(TASK ITEM)
Repeat the lines from the one containing "Locate an element" through the end of the records, with "image size" replaced by "screenshot size" and everything else unchanged. Omit the pictures from your answer.

※ ※ ※

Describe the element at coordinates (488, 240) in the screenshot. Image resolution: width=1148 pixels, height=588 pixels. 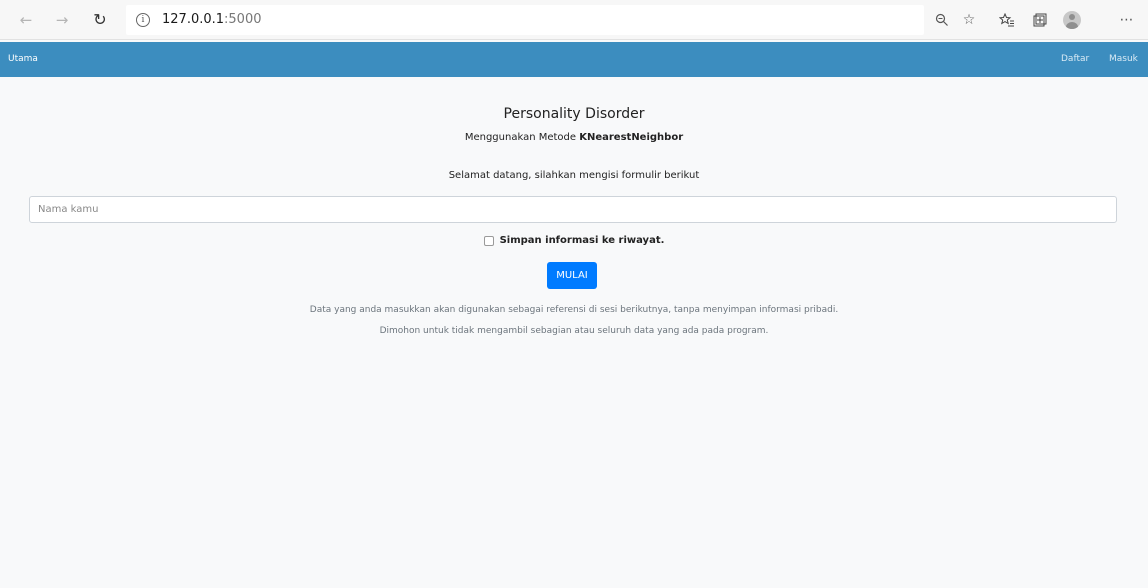
I see `save-history-checkbox` at that location.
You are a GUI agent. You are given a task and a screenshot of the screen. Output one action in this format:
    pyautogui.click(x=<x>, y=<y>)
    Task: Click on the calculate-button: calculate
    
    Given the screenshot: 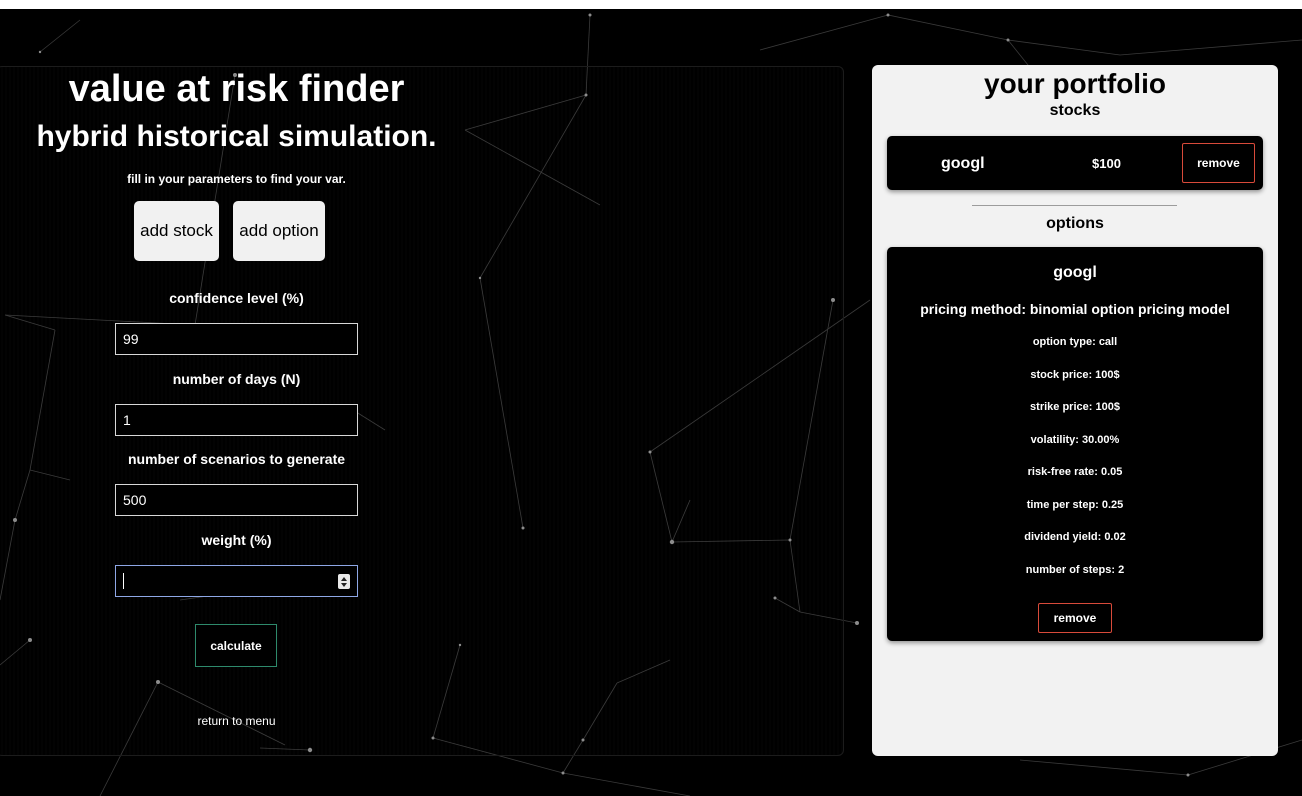 What is the action you would take?
    pyautogui.click(x=236, y=646)
    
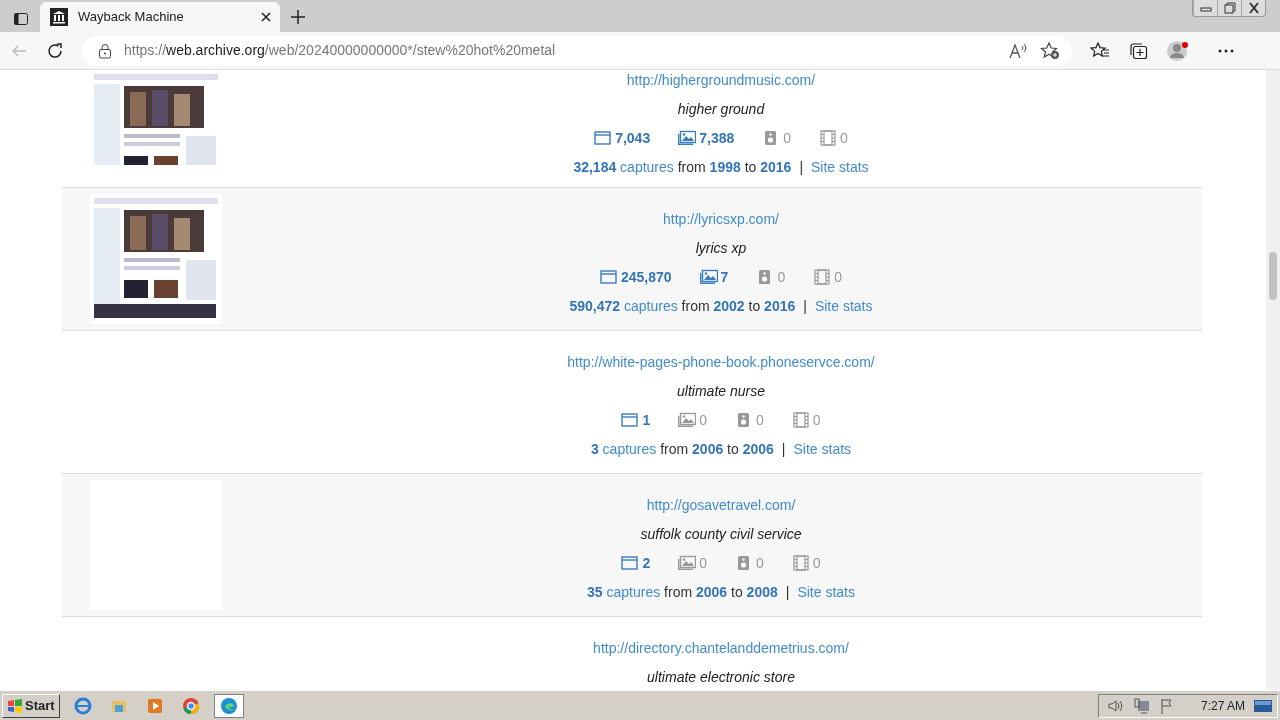 This screenshot has height=720, width=1280. Describe the element at coordinates (721, 505) in the screenshot. I see `url-link: http://gosavetravel.com/` at that location.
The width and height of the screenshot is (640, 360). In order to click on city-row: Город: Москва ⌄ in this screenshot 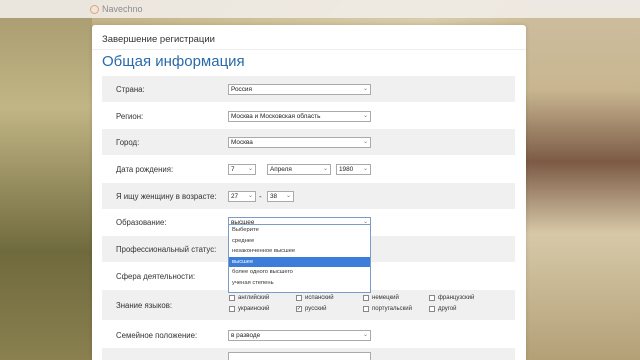, I will do `click(308, 142)`.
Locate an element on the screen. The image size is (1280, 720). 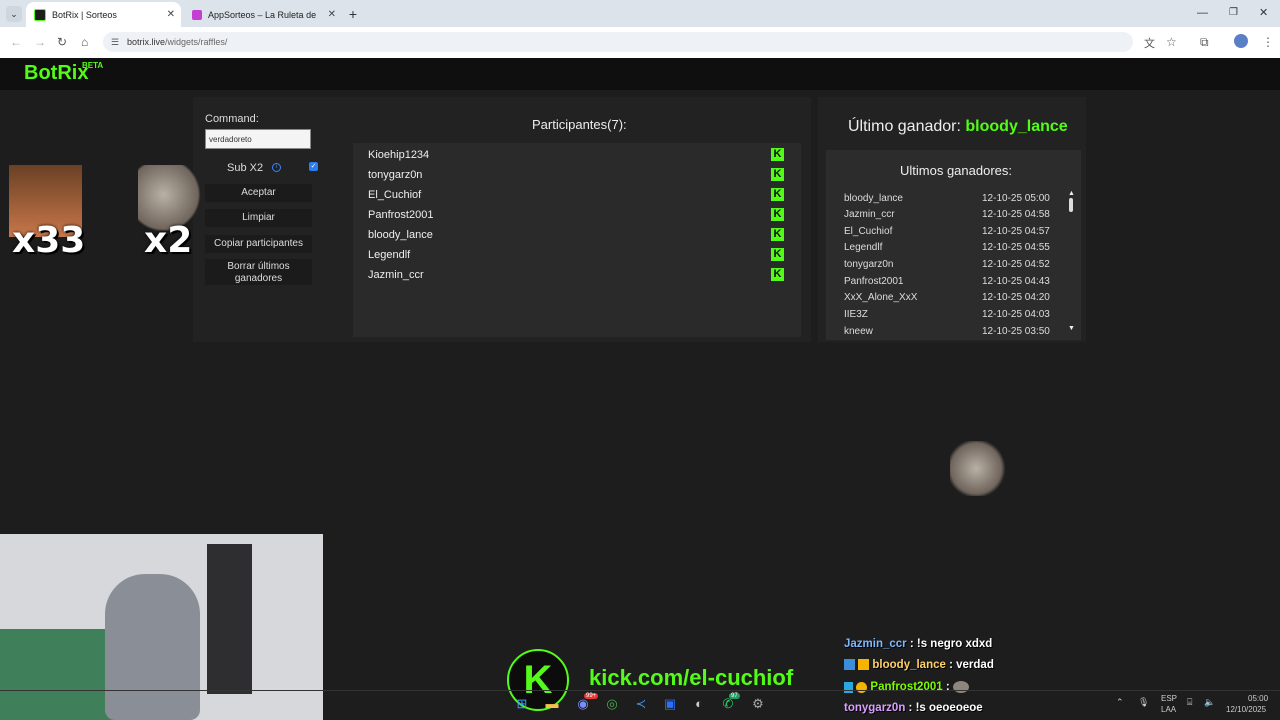
tab-search-button: ⌄ is located at coordinates (14, 14).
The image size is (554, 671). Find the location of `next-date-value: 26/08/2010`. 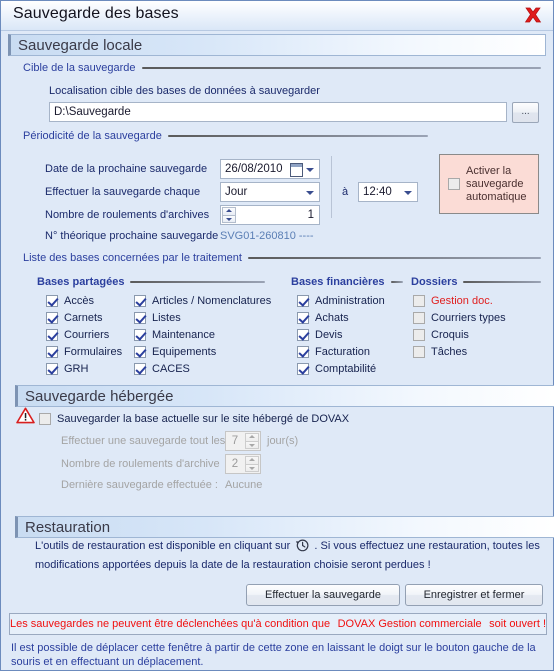

next-date-value: 26/08/2010 is located at coordinates (254, 169).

※ ※ ※

(SOLUTION TO THIS TASK)
Locate an element on the screen. The screenshot size is (1280, 720). 
tab-search-button: ⌄ is located at coordinates (14, 14).
The screenshot size is (554, 671). Find the location of `next-date-value: 26/08/2010`. 

next-date-value: 26/08/2010 is located at coordinates (254, 169).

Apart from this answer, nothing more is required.